Kamikazes malgré eux : ces enfants que les terroristes font exploser au nom de l’islam
Il y a quelques jours, l’ambassadeur de Syrie à l’ONU a rappelé aux médias occidentaux qui ont négligé ce fait que les terroristes ont utilisé une fillette de 7 ans pour commettre un attentat suicide activé par télécommande contre un poste de police à Damas. Au Nigeria, dans le nord-est du pays, deux fillettes, agissant sur ordre de leur père, se sont fait exploser dans un marché très fréquenté de Maiduguri. En août dernier, au sud-est de la Turquie, à Gazantiep, un attentat commis par un enfant-kamikaze âgé de 12 à 14 ans a fauché la vie de 51 personnes et blessé une centaine d’autres durant une cérémonie de mariage.
Il n’est pas exagéré de qualifier ces pratiques d’horreur absolue. Le recours aux enfants, en particulier les petites filles, pour commettre des attentats kamikazes se répand. Daech les appelle «oiseaux du paradis» et «petits lions du califat». En mars dernier, un rapport de la fondation britannique Quilliam, Children of The Islamic State (Enfants de l’Etat islamique), approuvée par l’ONU, a révélé qu’un grand nombre d’enfants, dont une cinquantaine de britanniques, sont endoctrinés par le groupe terroriste Daech.
A l’époque, le quotidien britannique The Guardian, qui avait eu accès au rapport, en avait cité un passage effrayant : «L’organisation concentre une grande partie de ses efforts sur l’endoctrinement des enfants basé sur une éducation à l’extrémisme en les entraînant à devenir de futurs terroristes.
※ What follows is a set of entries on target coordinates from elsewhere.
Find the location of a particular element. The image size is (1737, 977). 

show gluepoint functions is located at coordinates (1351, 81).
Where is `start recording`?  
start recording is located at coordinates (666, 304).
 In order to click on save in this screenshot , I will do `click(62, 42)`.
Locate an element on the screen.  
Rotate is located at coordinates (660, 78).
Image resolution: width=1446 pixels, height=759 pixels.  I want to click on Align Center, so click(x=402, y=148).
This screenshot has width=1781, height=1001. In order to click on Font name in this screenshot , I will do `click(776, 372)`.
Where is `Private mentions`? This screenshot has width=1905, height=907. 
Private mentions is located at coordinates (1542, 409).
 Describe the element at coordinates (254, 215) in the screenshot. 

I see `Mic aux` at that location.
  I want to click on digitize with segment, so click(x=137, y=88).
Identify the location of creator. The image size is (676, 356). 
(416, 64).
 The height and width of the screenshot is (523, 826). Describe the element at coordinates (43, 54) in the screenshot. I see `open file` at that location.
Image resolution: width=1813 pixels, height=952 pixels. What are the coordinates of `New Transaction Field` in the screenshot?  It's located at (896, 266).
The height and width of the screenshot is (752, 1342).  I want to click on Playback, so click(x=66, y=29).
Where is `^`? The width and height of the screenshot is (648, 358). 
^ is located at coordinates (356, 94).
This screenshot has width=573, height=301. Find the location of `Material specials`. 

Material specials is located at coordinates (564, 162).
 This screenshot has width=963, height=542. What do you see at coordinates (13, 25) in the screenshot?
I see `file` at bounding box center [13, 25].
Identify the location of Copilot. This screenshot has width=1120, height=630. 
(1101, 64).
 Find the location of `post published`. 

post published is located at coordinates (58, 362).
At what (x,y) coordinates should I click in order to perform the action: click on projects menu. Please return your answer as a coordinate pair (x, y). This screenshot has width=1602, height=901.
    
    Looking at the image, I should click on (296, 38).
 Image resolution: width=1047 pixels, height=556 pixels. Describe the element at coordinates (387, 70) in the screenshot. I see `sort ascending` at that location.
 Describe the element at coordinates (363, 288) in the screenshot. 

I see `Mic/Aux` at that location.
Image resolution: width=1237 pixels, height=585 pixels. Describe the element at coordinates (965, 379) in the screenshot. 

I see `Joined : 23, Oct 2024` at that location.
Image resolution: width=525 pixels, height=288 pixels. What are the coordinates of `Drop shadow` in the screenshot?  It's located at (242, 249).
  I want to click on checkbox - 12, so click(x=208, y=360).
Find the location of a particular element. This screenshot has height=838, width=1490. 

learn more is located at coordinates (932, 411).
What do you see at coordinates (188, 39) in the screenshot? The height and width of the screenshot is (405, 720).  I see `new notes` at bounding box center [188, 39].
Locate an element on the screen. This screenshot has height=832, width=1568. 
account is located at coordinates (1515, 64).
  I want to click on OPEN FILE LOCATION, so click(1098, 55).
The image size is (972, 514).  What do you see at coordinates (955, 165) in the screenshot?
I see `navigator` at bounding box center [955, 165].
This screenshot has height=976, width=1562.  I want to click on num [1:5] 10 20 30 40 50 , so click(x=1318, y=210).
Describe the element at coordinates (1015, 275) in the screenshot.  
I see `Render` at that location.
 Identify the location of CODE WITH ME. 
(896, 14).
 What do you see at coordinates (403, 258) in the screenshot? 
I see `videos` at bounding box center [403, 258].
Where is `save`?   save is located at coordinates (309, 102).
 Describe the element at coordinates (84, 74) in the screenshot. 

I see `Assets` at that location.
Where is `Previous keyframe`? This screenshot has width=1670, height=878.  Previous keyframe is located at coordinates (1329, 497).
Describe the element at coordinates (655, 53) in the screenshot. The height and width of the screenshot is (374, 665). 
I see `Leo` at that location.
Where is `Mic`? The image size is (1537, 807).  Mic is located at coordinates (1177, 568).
L’actuelle génération de combattants considère ces enfants comme encore meilleurs qu’eux, des combattants encore plus meurtriers qu’eux, car plutôt que d’avoir été convertis aux idéologies radicales, ils ont été endoctrinés dès la naissance ou à un très jeune âge à croire en des valeurs extrémistes.»
Selon ce think tank britannique spécialisé dans la lutte contre l’extrémisme, «ces jeunes recrues sont formées pour devenir une ressource future d’espions, prédicateurs, soldats, poseurs de bombes, bourreaux ou tout simplement pour servir de kamikazes». Le rapport met l’accent sur l’endoctrinement par Daech de jeunes enfants dans les écoles sur la banalisation, voire la «normalisation» de la violence «en les faisant assister à des exécutions publiques, en leur faisant regarder les vidéos de Daech, en leur donnant pour jouer des armes fictives».
Les médias rapportent également le contenu d’une étude réalisée par l’université de Georgie, aux Etats-Unis, qui se base sur des données récupérées sur Twitter et l’application Telegram couvrant la période allant de début 2015 à fin janvier 2016, qui indiquent que «des enfants ont été utilisés pour conduire des véhicules bourrés d’explosifs lancés sur des positions ennemies, et d’autres ont été tués en servant comme fantassins». Un autre rapport publié en avril 2016 par l’Unicef (Fonds des Nations unies pour l’enfance) fait état de l’accroissement brusque du nombre d’enfants utilisés par Boko Haram dans des attaques suicides au Nigeria, au Cameroun, au Tchad et au Niger au cours de l’année 2015. Le rapport précise que «de quatre enfants utilisés par Boko Haram dans des attaques kamikazes en 2014, on est passé à 44 l’année suivante» et «plus de 75% de ces jeunes kamikazes sont des fillettes».
Avant Boko Haram, les talibans avaient recruté environ 5 000 enfants kamikazes âgés de 10 à 17 ans. Les observateurs de la lutte antiterroriste font remarquer que cette nouvelle génération d’enfants kamikazes, non seulement n’est pas connue des forces de sécurité, mais leur jeune âge est de nature à éloigner tout soupçon, ce qui facilite leur infiltration dans les lieux ciblés par les groupes criminels et augmente considérablement le risque d’acte terroriste avec un lourd bilan. Les spécialistes directement concernés par la lutte antiterroriste prennent très au sérieux ces signaux d’alerte.